|CORAM:||A. K. Garodia (AM), Sunil Kumar Yadav (JM)|
|SECTION(S):||14A, Rule 8D|
|CATCH WORDS:||Disallowance u/s 14 & Rule 8D, exempt income|
|COUNSEL:||R. C. Jain|
|DATE:||January 23, 2015 (Date of pronouncement)|
|DATE:||July 8, 2015 (Date of publication)|
|FILE:||Click here to download the file in pdf format|
|S. 14A & Rule 8D: (i) Investments in subsidiaries & joint ventures are for strategic purposes and not for earning dividend and so the expenditure cannot be disallowed, (ii) If the AO does not deal with the assessee's submissions and merely says "not acceptable" it means he has not recorded proper satisfaction|
(i) Investment in subsidiary companies and joint venture companies are long term investment and no decision is required in making the investment or disinvestment on regular basis because these investments are strategic in nature and no direct or indirect expenditure is incurred for maintaining the portfolio on these investments or for holding the same. The department has not disputed that the purpose of investment is not for earning the dividend income but having control and business purpose and consideration. Therefore, prima facie the assessee has made out a case to show that no expenditure has been incurred for maintaining these long term investment in subsidiary companies. The Assessing Officer has not brought out any contrary fact or material to show that the assessee has incurred any expenditure for maintaining these investments or portfolio of these investments. Therefore, no disallowance u/s 14A or Rule 8D can be made (M/s JM Financial Limited vs. Addl. CIT, I.T.A. No. 4521/Mum/2012 followed).

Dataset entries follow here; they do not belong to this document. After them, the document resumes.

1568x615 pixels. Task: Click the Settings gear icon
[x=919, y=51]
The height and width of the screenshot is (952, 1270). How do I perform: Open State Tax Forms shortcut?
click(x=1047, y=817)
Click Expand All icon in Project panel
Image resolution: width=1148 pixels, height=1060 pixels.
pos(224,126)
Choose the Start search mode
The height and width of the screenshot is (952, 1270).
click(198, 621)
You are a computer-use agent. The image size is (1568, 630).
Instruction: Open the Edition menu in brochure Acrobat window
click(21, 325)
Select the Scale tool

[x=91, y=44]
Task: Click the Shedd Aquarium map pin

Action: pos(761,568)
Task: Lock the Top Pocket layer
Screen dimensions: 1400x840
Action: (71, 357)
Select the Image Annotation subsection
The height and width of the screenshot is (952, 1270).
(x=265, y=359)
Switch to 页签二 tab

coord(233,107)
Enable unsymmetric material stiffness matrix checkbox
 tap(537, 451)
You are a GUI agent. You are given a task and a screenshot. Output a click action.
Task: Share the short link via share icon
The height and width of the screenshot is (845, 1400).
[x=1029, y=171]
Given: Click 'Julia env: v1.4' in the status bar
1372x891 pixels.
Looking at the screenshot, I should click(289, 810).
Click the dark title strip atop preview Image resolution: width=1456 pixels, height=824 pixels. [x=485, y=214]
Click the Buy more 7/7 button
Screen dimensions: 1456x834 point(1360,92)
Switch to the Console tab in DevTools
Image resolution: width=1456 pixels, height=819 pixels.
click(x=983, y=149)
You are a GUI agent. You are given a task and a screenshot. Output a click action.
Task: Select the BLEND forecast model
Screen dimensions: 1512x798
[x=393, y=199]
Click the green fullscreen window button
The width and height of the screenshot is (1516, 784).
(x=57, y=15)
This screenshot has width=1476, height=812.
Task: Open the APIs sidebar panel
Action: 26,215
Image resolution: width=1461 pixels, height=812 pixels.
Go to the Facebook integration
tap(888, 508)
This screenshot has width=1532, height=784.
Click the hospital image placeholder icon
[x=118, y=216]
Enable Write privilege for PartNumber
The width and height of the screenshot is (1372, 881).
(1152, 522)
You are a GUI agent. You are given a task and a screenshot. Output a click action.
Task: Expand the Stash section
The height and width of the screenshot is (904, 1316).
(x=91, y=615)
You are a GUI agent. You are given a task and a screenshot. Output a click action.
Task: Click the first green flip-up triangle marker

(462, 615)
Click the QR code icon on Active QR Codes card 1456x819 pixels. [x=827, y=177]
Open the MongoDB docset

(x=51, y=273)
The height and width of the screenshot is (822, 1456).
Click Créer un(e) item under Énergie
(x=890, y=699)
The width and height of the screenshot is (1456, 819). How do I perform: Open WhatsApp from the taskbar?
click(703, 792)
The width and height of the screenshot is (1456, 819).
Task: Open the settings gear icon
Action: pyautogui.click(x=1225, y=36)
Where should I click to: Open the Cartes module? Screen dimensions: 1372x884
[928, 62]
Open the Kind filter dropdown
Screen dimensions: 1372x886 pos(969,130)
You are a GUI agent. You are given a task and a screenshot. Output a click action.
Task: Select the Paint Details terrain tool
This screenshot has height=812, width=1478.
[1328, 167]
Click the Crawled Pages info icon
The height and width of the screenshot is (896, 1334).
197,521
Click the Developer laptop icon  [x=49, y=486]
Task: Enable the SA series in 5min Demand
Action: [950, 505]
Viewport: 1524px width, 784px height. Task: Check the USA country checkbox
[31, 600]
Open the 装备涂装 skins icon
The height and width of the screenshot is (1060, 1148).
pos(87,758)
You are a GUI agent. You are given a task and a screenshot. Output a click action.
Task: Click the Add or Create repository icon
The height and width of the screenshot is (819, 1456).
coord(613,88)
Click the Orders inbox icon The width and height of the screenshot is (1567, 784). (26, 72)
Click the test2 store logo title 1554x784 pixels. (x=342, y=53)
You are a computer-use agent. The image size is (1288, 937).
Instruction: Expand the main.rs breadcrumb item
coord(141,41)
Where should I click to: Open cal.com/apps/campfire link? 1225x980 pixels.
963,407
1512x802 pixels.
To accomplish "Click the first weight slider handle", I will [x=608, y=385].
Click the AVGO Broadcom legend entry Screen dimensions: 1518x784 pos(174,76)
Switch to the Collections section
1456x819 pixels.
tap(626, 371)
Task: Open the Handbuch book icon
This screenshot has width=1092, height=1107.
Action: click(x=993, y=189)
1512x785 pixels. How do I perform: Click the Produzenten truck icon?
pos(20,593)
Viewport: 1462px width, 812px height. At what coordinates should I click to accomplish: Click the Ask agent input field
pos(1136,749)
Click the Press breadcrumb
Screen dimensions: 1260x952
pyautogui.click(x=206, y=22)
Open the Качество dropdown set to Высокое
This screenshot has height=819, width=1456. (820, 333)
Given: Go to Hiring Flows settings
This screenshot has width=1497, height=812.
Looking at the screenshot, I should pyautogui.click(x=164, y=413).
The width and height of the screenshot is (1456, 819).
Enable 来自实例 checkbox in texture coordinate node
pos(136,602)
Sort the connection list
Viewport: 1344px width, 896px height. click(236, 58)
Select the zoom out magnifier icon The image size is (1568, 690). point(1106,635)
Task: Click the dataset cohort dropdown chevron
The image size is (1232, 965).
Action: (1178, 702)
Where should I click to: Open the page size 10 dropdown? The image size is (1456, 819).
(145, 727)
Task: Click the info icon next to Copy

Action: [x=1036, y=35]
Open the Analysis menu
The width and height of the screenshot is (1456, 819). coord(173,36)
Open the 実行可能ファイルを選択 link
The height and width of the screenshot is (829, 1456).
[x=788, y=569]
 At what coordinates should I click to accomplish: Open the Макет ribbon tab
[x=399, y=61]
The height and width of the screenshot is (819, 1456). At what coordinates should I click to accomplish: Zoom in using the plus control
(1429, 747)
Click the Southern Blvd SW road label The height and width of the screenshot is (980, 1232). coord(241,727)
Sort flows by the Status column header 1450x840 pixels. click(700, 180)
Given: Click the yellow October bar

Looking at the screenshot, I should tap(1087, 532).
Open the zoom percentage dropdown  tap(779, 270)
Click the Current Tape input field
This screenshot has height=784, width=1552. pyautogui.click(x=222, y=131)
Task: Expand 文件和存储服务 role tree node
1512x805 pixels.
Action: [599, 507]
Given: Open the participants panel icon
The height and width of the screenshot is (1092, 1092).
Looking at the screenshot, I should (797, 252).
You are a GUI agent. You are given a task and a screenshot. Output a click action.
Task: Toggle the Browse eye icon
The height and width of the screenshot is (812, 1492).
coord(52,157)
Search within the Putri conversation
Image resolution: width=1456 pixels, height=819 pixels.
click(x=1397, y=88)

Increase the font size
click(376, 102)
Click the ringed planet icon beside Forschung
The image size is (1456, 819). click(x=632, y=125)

(ii) The observations of the High Court in Godrej And Boyce Mfg. Co. Ltd. vs. Dy. CIT & Another  328 ITR 81 (Bom.) and Maxopp Investment Ltd. & Ors. vs. CIT, (2012) 247 CTR 162 (Del), clearly show that the satisfaction of the Assessing Officer with regard to the correctness or otherwise of the claim made by the assessee must be based on reasons and on relevant considerations. Ostensibly, the invoking of rule 8D of the Rules in order to compute the disallowance u/s 14A of the Act is to be understood as being conditional on the objective satisfaction of the Assessing Officer with regard to the incorrectness of the claim of the assessee, having regard to the accounts of the assessee. In order to examine the aforesaid compliance with the pre-condition, we have perused the assessment order and find that no reasons have been advanced as to why the disallowance determined by the assessee was found to be incorrect, having regard to the accounts of the assessee. The only point made by the Assessing Officer is to the effect that “the said disallowance was not acceptable”. In-fact, we find that the assessee made detailed submissions to the Assessing Officer. As per the assessee, the determination of disallowance u/s 14A of the Act of Rs.5,00,000/- was based on the employee costs and other costs involved in carrying out this activity. Further, assessee also explained that the shares which have yielded exempt income were acquired long back out of own funds and no borrowings were utilized. The mutual fund investments were claimed to be also made out of surplus funds. It was specifically claimed that no fresh investments have been made during the year under consideration in shares yielding exempt income. All the aforesaid points raised by the assessee have not been addressed by the Assessing Officer and the same have been brushed aside by making a bland statement that the disallowance is “not acceptable” . Therefore, in our view, in the present case, the Assessing Officer has not recorded any objective satisfaction in regard to the correctness of the claim of the assessee, which is mandatorily required in terms of section 14A(2) of the Act and therefore his action of invoking rule 8D of the Rules to compute the impugned disallowance is untenable (Kalyani Steels Ltd. vs. Addl. CIT, I.T.A. No. 1733/PN/2012 followed).